╭─ Text shown
I disagree with a few points of what jonathan said (mostly about
removing the config from the repo object, as I like the idea of nothing
knowing about a 'config_set' object) and I think this problem could be
solved in a couple ways.

I don't think that the in-memory global variable 'quotepath' (or
whatever its called) should live in the repository object (I mean it's
already contained in the config) but rather 'quotepath' is specific to
how ls-files handles its output.  So really what should happen is you
pass a pair of objects to the ls-files machinery (or any other command's
machinery) (1) the repository object being operated on and (2) an
options struct which can be configured based on the repository.  So when
recursing you can do something like the following:

  repo_init(submodule, path_to_submodule);
  configure_opts(sub_opts, submodule, super_opts)
╰─
╭─ Collected data
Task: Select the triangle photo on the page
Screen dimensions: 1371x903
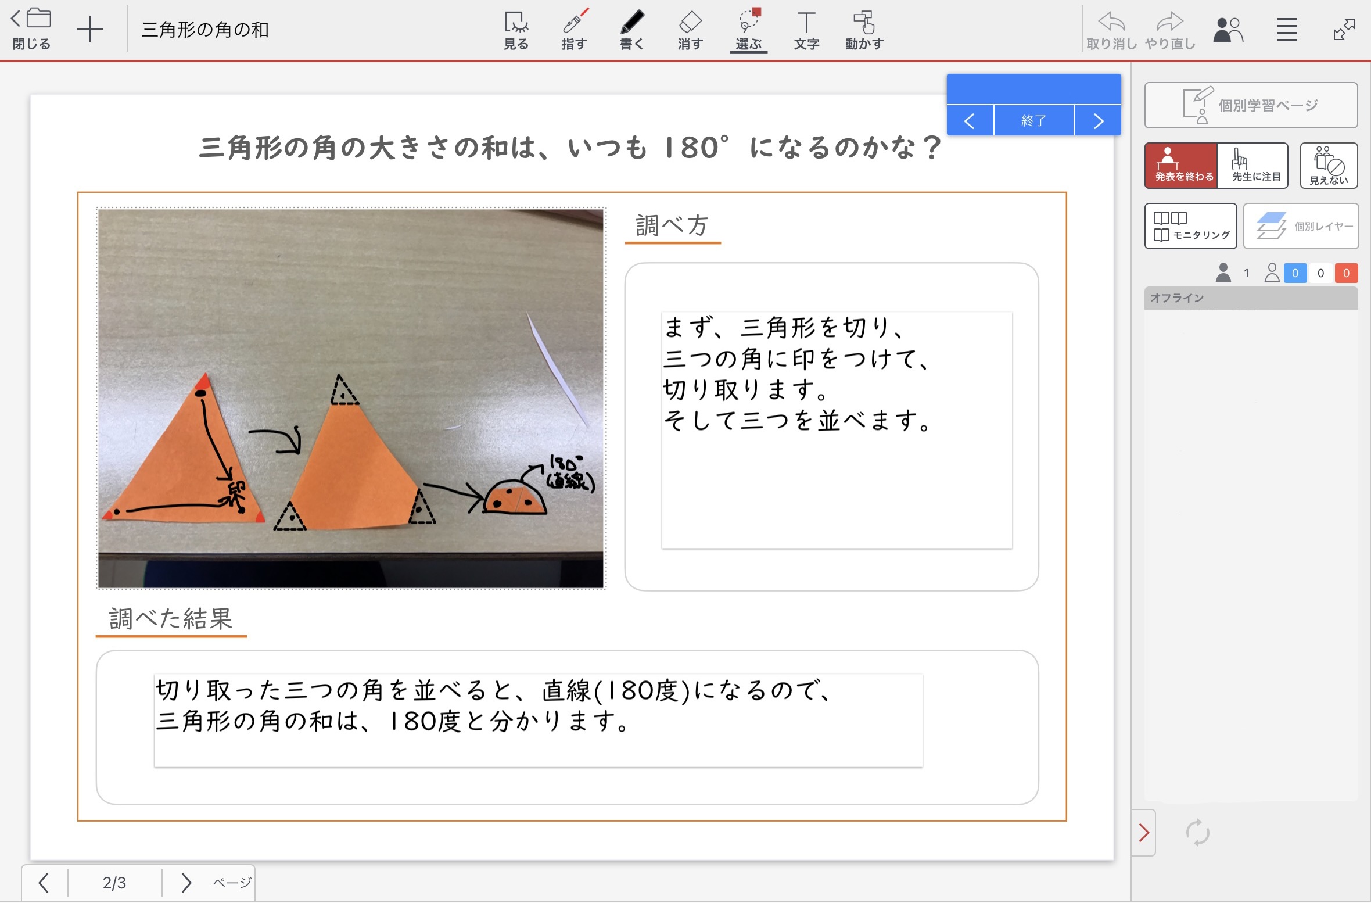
╰─
Swap "ls-files" for "grep" in the reply about repository config and rewrite the passage starting at "I don't think" and ending at "configure_opts(sub_opts, submodule, super_opts)". The listing is from a separate source.

▶ _Output of the exercise_:
I don't think that the in-memory global variable 'quotepath' (or
whatever its called) should live in the repository object (I mean it's
already contained in the config) but rather 'quotepath' is specific to
how grep handles its output.  So really what should happen is you
pass a pair of objects to the grep machinery (or any other command's
machinery) (1) the repository object being operated on and (2) an
options struct which can be configured based on the repository.  So when
recursing you can do something like the following:

  repo_init(submodule, path_to_submodule);
  configure_opts(sub_opts, submodule, super_opts)